For these reasons, we also reject defendant's argument the court deprived him of discovery. The judge did not foreclose discovery from Seltzer, and the March 2017 order provided a road map for the conduct of discovery. This argument lacks merit. See R. 2:11-3(e)(1)(E). As to the counsel fee issue, Rule 4:42-9(a)(1) notes that an award of fees in a family action is made pursuant to Rule 5:3-5(c). Rule 5:3-5(c) provides the court discretion to "make an allowance [of fees] to be paid by any party to the action ...." Seltzer was not a party to this action. Therefore, a counsel fee award to him pursuant to these rules was impermissible. However, the March 2017 order quashed the subpoena pursuant to Rule 4:10-3. This Rule states: "The provisions of R[ule] 4:23-1(c) apply to the award of expenses incurred in relation to [a Rule 4:10-3] motion." Rule 4:23-1(c) provides as follows:
[T]he court shall, after opportunity for hearing, require the party . . . whose conduct necessitated the motion to pay to the moving party the reasonable expenses incurred in obtaining the order, including attorney's fees, unless the court finds that the opposition to the motion was substantially justified or that other circumstances make an award of expenses unjust.

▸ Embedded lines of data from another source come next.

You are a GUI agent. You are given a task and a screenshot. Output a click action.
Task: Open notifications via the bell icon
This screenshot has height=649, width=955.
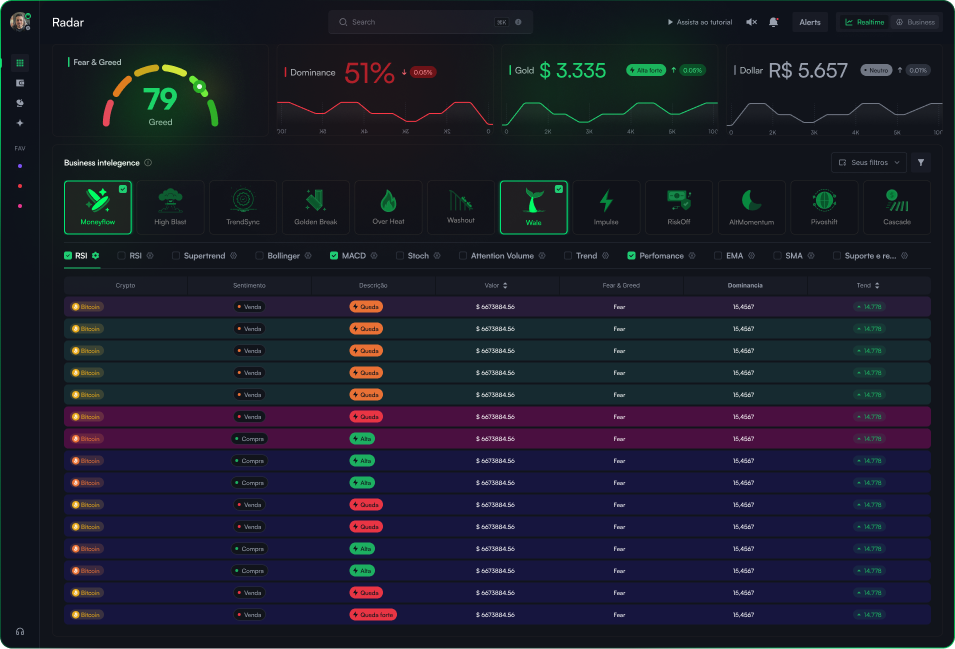(x=773, y=21)

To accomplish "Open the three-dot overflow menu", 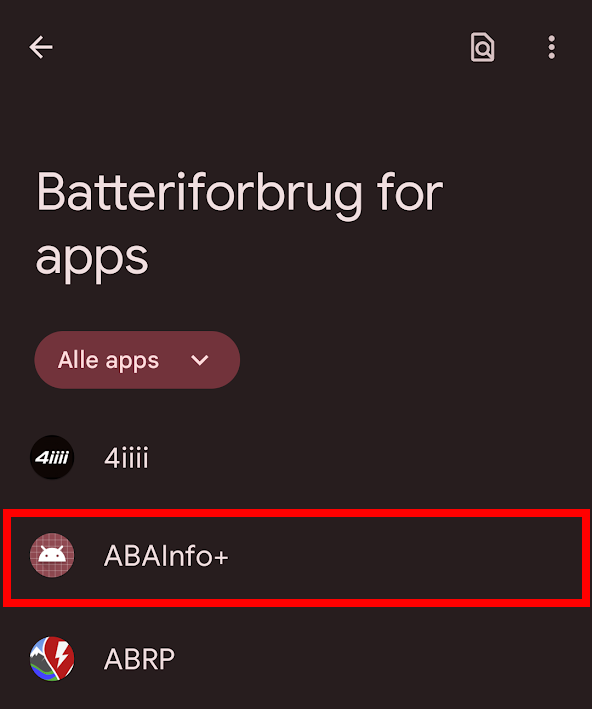I will 551,47.
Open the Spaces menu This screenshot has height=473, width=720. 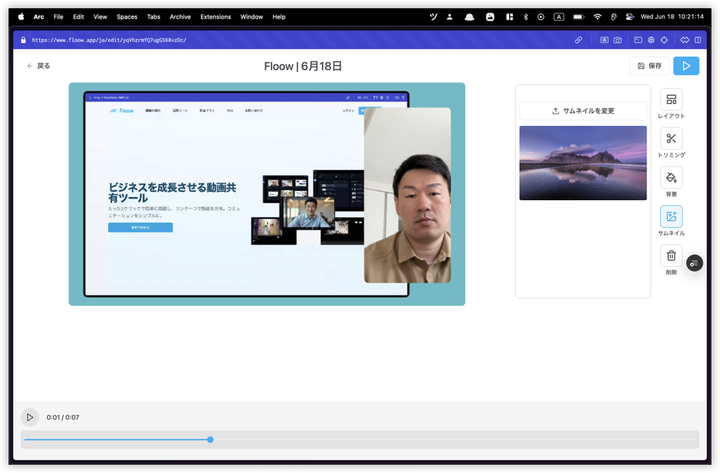pos(127,17)
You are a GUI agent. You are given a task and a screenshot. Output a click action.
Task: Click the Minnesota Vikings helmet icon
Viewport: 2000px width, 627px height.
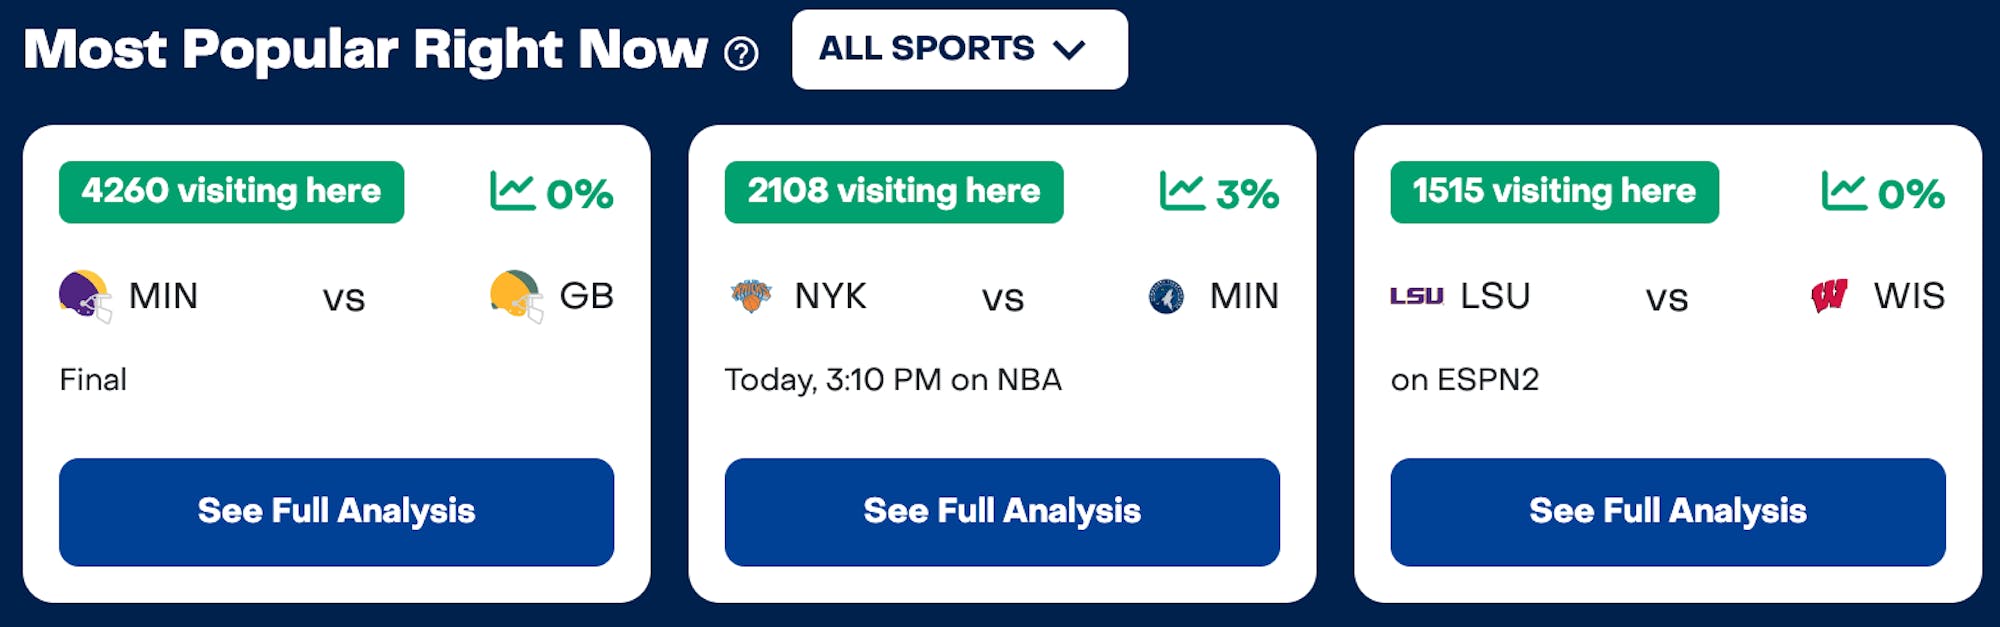pos(85,296)
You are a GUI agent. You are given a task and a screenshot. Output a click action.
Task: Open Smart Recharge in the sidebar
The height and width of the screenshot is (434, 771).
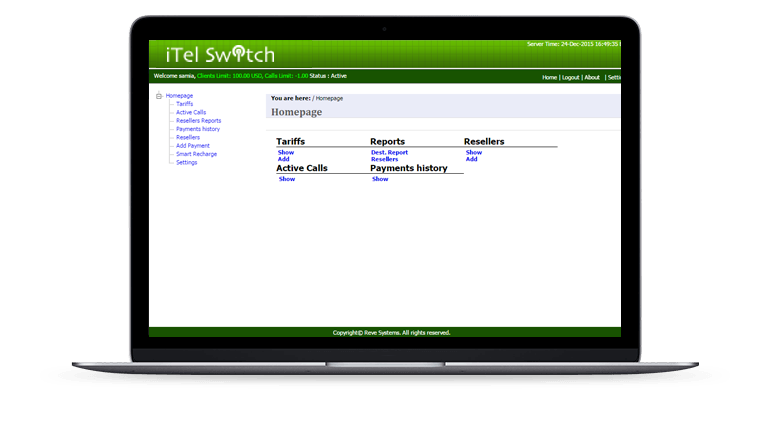[196, 154]

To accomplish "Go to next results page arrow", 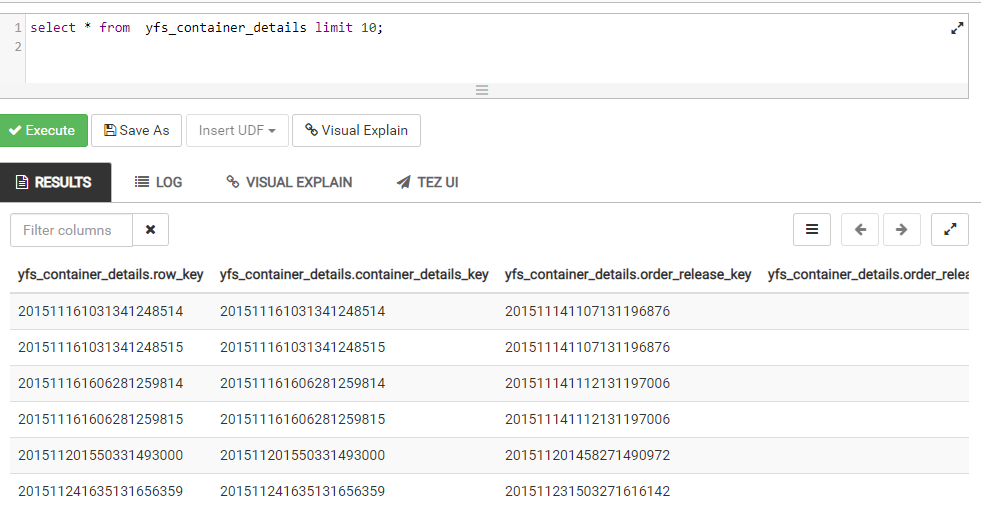I will point(901,230).
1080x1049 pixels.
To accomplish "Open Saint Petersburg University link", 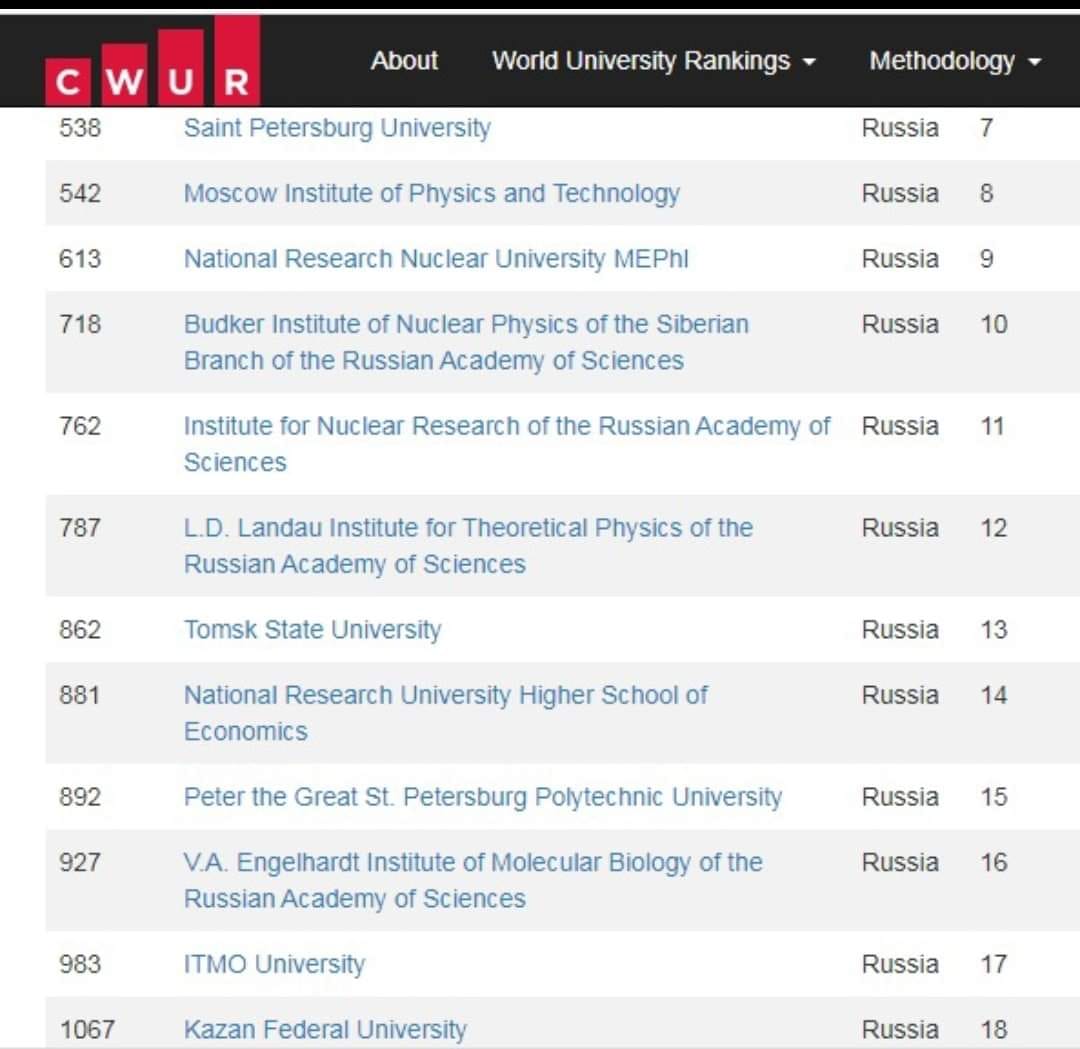I will 337,128.

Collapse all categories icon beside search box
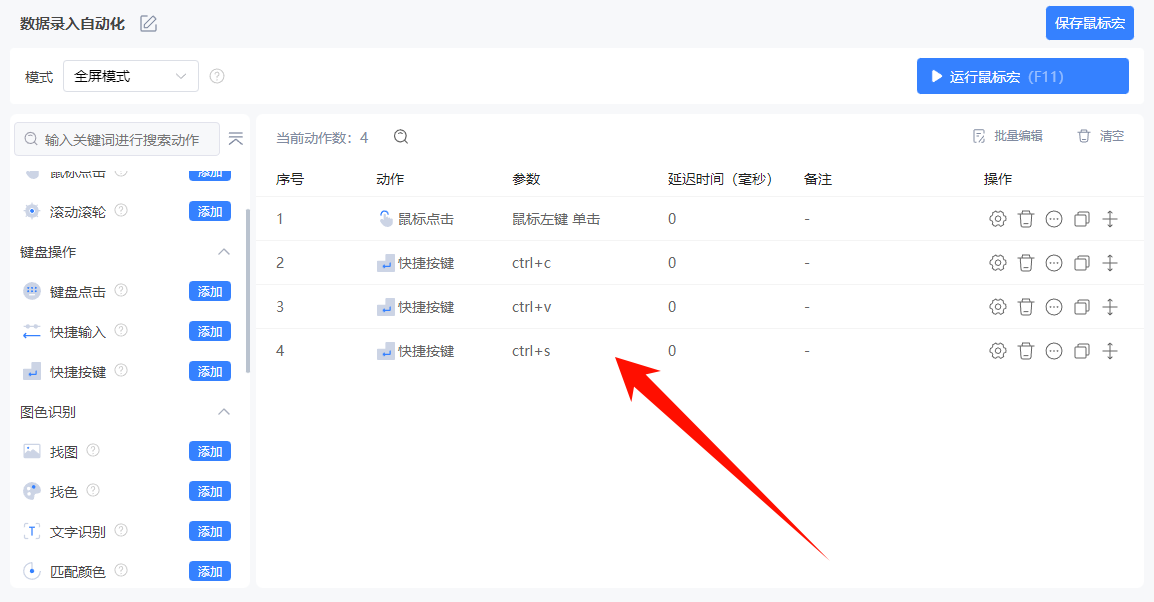236,139
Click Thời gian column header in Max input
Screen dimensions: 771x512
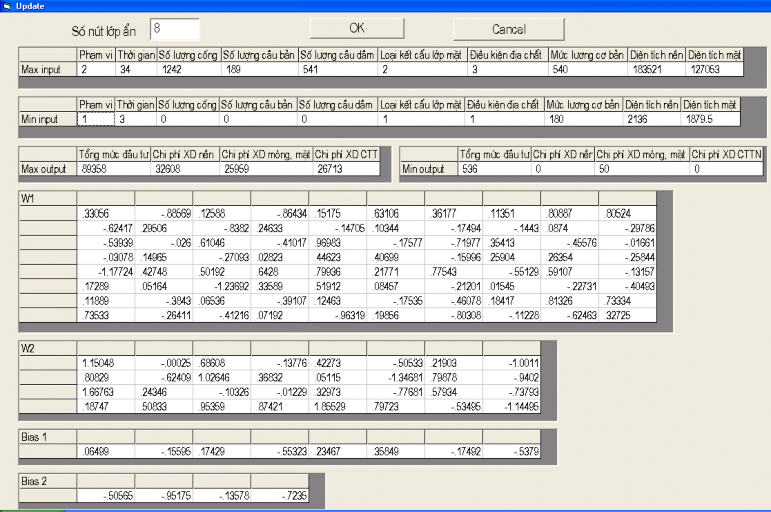135,54
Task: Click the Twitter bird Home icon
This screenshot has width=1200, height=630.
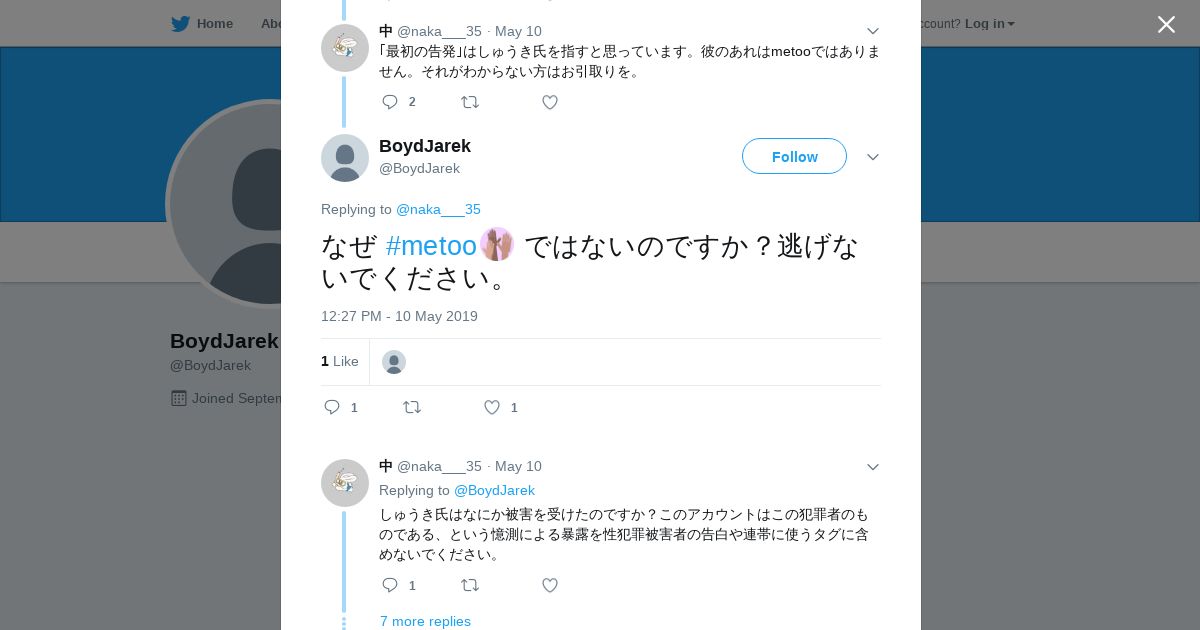Action: pos(181,23)
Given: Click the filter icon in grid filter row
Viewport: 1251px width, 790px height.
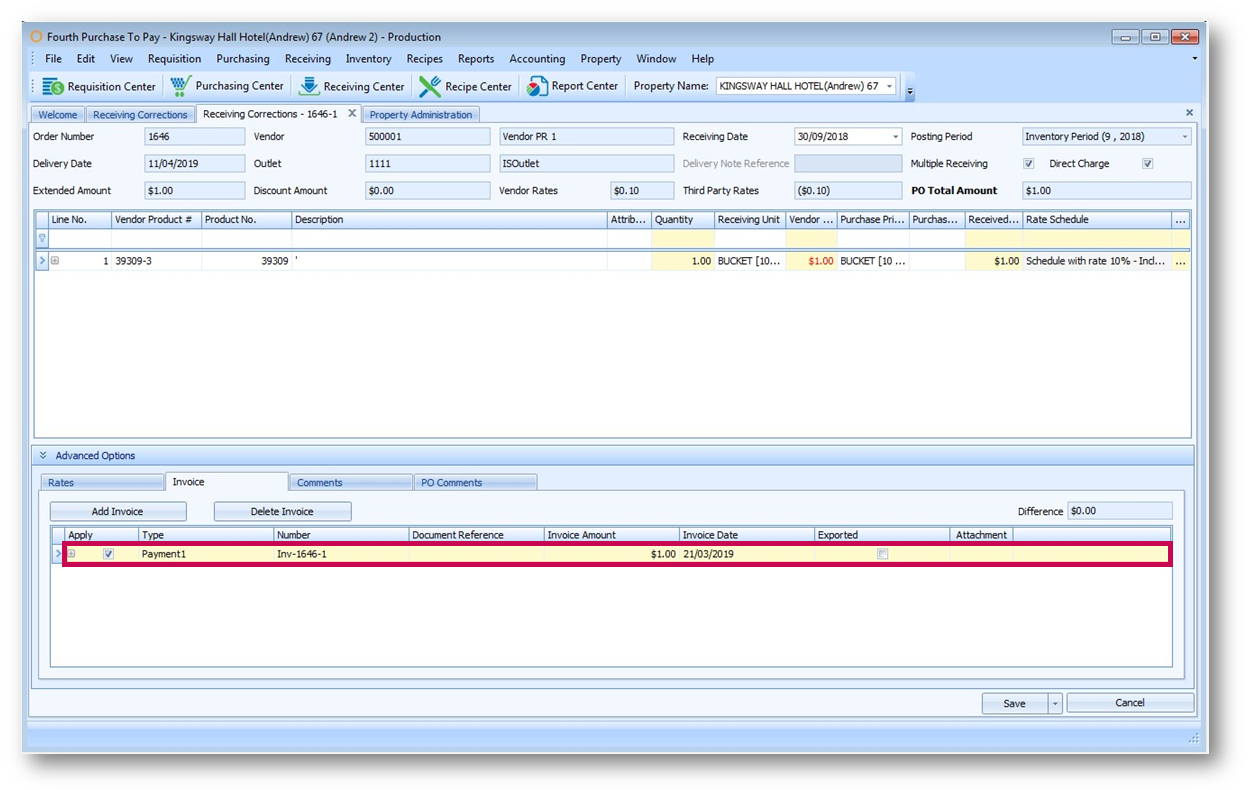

The imposition of discovery sanctions is a discretionary matter. Calabrese v. Trenton State Coll., 162 N.J.Super. 145, 151-52 (App. Div. 1978) affd, 82 N.J. 321 (1980) (citing Lang v. Morgan's Home Equip. Corp., 6 N.J. 333 (1951)). Further, Rule 4:23-1(c) is not limited to the parties. For these reasons, the award of counsel fees to Seltzer was appropriate notwithstanding the judge's application of the Rule 5:3-5(c) factors.
Finally, we reject defendant's assertion Seltzer had to first demonstrate a need for an award of counsel fees. The discovery rules contain no such language. Defendant's bad faith amply supports the judge's decision to compensate Seltzer for the motion to quash.
Affirmed.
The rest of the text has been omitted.